On a critiqué la déviation des trois colonnes maçonniques (Force, Sagesse, Beauté) par rapport aux trois transcendantaux de l’être (Vérité, Bonté, Beauté). Dans le contexte politique, on a allégué que la maçonnerie spéculative (postérieure à 1723) était ambiguë quant à la trahison, contrairement à la maçonnerie opérative. L’ancienne Encyclopédie catholique allègue que la désapprobation maçonnique de la trahison n’est pas morale, mais par inconvénient pour d’autres francs-maçons.

Face à ces critiques, on cite Albert Mackey : « Si la trahison ou la rébellion étaient des crimes maçonniques, presque tous les francs-maçons des colonies américaines en 1776 auraient été exclus ». La maçonnerie assigne à ses membres le devoir d’être des « sujets paisibles, loyaux envers leur gouvernement et justes envers leur pays », et de ne pas soutenir la déloyauté ou la rébellion.
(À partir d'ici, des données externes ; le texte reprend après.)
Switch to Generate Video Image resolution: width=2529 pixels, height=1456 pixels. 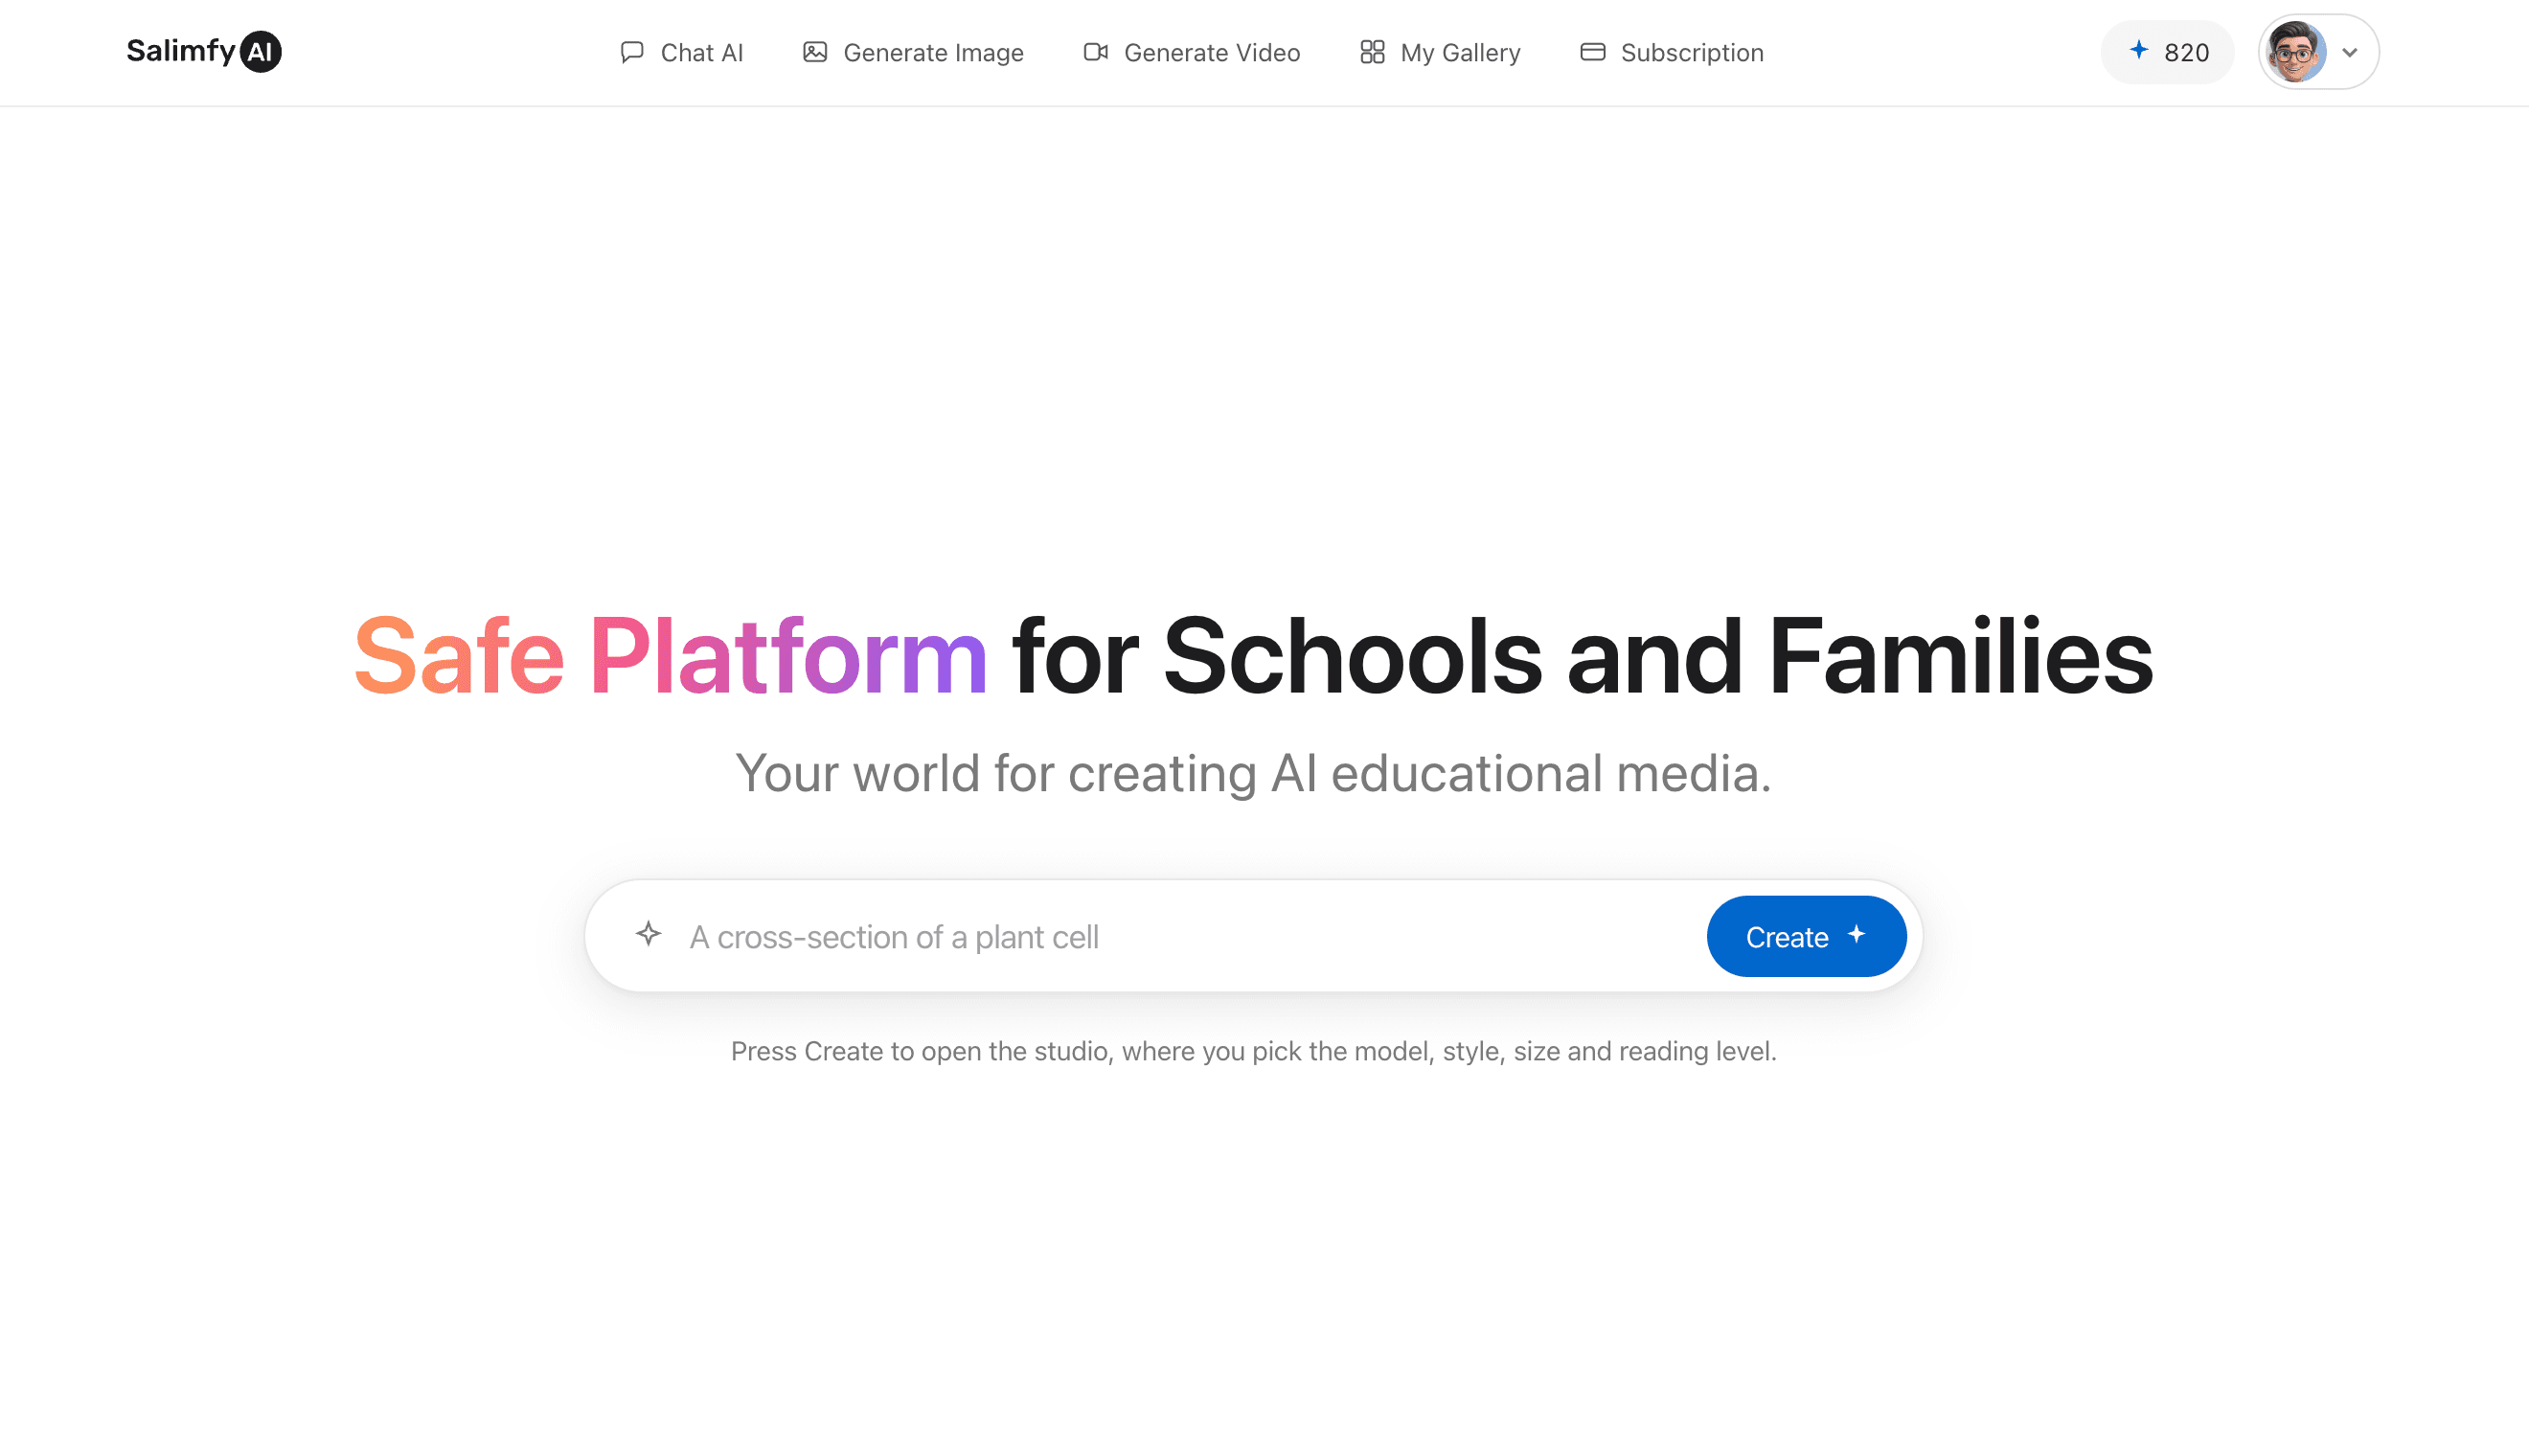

Les régimes communistes ont persécuté la maçonnerie, sauf à Cuba. Des écrivains maçonniques affirment que le langage des régimes totalitaires est similaire à celui d’autres critiques modernes de la maçonnerie.

Conclusion

L’antimaçonnerie constitue un phénomène historique récurrent qui a adopté des formes très diverses : de la critique théologique et doctrinale à la persécution politique violente, en passant par la discrimination légale et la création de partis politiques spécifiquement antimaçonniques. Son étude nécessite de distinguer entre les faits documentés — édits, lois, déclarations, congrès — et les légendes ou allégations non prouvées, comme la responsabilité maçonnique de certains crimes ou le prétendu refuge de Fidel Castro dans une loge. Cette distinction est essentielle pour comprendre un phénomène qui a accompagné la maçonnerie depuis ses origines.